The natural next step is "give me a single table that is the union of all
CSVs under `./data`". This is much harder because it requires either:

- **Dynamic schema discovery** — what do we do when the schemas differ?
- **Lateral/correlated CTE expansion** — big parser + planner change.
- **Two-pass materialization** — FILE CTE produces paths, a rewrite step
  expands them into explicit WEB CTEs per file, query re-runs.
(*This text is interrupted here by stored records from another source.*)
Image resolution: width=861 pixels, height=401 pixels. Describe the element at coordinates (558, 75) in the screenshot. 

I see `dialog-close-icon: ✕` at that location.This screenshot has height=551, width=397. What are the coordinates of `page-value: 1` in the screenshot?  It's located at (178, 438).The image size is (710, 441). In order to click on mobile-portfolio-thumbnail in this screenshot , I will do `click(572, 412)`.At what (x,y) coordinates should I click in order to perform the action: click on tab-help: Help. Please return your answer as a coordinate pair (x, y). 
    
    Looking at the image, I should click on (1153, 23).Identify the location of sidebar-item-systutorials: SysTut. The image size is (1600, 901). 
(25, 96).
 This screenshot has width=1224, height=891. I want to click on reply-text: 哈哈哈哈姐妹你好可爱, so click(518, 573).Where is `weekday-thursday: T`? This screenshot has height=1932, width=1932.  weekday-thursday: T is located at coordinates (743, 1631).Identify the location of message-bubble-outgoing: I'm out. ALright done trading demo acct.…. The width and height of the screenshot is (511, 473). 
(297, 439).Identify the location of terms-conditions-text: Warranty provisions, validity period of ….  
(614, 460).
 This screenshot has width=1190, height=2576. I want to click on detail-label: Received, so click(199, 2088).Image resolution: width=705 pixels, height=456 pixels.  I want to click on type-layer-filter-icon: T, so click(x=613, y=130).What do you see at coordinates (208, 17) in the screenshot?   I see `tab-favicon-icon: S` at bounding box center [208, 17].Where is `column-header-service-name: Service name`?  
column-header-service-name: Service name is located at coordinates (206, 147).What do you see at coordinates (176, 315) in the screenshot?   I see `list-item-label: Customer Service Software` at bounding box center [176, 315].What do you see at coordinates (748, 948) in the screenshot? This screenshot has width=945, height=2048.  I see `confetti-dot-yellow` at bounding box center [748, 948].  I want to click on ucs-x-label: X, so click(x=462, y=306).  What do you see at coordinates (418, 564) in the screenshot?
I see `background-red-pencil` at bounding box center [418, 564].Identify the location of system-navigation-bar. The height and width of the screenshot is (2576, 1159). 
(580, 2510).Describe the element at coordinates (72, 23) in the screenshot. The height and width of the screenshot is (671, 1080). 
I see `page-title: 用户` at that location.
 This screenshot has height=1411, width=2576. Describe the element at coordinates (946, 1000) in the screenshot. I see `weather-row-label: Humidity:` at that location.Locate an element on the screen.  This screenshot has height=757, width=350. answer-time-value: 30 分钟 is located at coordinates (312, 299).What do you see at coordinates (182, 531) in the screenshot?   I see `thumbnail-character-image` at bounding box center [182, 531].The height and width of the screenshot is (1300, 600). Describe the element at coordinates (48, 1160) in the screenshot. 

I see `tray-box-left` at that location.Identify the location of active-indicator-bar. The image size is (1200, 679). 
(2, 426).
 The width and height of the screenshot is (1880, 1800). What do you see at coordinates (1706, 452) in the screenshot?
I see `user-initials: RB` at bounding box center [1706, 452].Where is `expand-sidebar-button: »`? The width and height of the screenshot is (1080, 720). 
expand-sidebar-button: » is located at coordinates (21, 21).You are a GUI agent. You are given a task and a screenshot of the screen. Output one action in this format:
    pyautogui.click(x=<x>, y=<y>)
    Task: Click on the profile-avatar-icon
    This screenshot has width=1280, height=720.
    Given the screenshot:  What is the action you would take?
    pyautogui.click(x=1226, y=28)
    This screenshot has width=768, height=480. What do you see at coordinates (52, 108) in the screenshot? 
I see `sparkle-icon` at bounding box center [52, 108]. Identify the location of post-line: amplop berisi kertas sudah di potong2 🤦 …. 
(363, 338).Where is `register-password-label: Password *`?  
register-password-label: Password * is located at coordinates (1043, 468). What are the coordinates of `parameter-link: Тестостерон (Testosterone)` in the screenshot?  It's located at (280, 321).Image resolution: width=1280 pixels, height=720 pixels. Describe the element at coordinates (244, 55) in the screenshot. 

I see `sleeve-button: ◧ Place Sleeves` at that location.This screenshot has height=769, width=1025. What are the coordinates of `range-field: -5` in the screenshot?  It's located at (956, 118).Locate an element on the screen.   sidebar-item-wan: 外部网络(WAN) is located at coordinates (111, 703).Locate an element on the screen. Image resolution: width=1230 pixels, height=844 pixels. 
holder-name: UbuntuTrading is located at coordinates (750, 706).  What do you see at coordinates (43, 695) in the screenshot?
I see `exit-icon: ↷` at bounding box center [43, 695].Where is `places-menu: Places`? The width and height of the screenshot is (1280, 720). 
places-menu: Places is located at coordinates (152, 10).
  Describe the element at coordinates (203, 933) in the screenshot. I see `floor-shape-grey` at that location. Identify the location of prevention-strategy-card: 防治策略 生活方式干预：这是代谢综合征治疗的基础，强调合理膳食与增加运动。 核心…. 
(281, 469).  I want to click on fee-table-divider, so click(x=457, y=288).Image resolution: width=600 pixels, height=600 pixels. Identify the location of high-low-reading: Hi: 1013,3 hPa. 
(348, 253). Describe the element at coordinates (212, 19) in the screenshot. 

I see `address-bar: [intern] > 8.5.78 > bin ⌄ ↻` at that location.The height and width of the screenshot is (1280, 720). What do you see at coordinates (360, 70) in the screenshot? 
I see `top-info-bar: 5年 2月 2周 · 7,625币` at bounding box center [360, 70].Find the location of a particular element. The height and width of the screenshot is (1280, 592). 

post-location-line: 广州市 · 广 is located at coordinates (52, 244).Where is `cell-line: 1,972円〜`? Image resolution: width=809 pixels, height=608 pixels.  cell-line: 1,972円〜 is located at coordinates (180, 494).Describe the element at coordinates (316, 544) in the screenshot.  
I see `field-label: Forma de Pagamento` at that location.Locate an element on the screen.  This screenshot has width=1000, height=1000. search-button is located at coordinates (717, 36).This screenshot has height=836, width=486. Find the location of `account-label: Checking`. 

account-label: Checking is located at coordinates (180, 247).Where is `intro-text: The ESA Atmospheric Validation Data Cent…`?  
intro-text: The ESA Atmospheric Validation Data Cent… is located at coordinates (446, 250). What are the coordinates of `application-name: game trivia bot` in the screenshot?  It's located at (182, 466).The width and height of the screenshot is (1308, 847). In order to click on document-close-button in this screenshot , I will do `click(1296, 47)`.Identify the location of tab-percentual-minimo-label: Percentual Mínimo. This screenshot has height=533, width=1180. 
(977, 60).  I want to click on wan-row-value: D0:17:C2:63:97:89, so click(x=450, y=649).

None of those fit in Phase 1. Possible future syntax:

```sql
WITH files AS (FILE PATH './data' RECURSIVE GLOB '*.csv'),
     data  AS (LOAD FROM files.path FORMAT CSV)  -- Phase 2+
SELECT * FROM data;
```

### Phase 2+: content hashing

Optional `SHA256`/`MD5` columns computed on demand. Expensive — only compute
when the column is actually projected. Requires pushdown awareness.

---

## Recommended dependencies

- **`walkdir`** — minimal, well-tested, gives us depth/symlink control.
- **`ignore`** — heavier, but gives us `.gitignore` awareness for free. Defer
  to Phase 2 unless gitignore support is wanted from day one.
- **`glob`** or shell-style pattern matching — for the `GLOB` clause.

---

## Implementation sketch

1. **AST** — add `FileCTESpec` struct and `CTEType::File(FileCTESpec)` variant
   in `src/sql/parser/ast.rs`.
2. **Parser** — add `src/sql/parser/file_cte_parser.rs` modelled on
   `web_cte_parser.rs`. Wire into `recursive_parser.rs` alongside the WEB
   branch at line 425.
3. **Walker** — new module (e.g. `src/data/file_walker.rs`) that takes a
   `FileCTESpec` and produces a `DataTable` with the schema above. Enforces
   `MAX_FILES`, `MAX_DEPTH`, permission-error counting.
4. **Executor** — add a `CTEType::File` arm next to every `CTEType::Web` arm
   listed in the dispatch sites above. Most of these are trivial (formatter,
   lifter, transformer) — the only substantive one is `query_engine.rs`.
5. **Config** — add a `file_cte.max_files_default` config key with a sane
   default.
6. **Tests**
   - Unit: walker honours `MAX_DEPTH`, `MAX_FILES`, skips hidden by default,
     doesn't follow symlinks by default.
   - Integration: Python test that walks the repo's own `data/` directory
     and checks expected counts.
   - Edge: permission-denied dir in the middle of a walk doesn't abort.

---

## Open questions

1. Should `MAX_FILES` exceeded be an error, a warning + truncate, or
   configurable? **Tentative: error by default, `SOFT_LIMIT` keyword to opt
   into truncate-with-warning.**
2. Should timestamps be in local time or UTC? The rest of the engine's date
   handling should dictate this — check before implementing.
3. Is there a reasonable way to surface the "walk diagnostics" (skipped dirs,
   time taken, files scanned) without polluting the result table? Maybe a
   second synthetic row? A post-query debug command? Leave for Phase 2.
4. Should symlinks appear as rows at all when `FOLLOW_LINKS` is off? Leaning
   yes, with `is_symlink = true` and `size` = the symlink itself, not target.

---

## Related docs

- `docs/CODE_CTE_DESIGN.md` — prior CTE extension work, similar shape.
- `src/sql/parser/web_cte_parser.rs` — the template we're copying.
- `src/web/http_fetcher.rs` — existing `file://` loader (single-file, not
  recursive) that predates this proposal.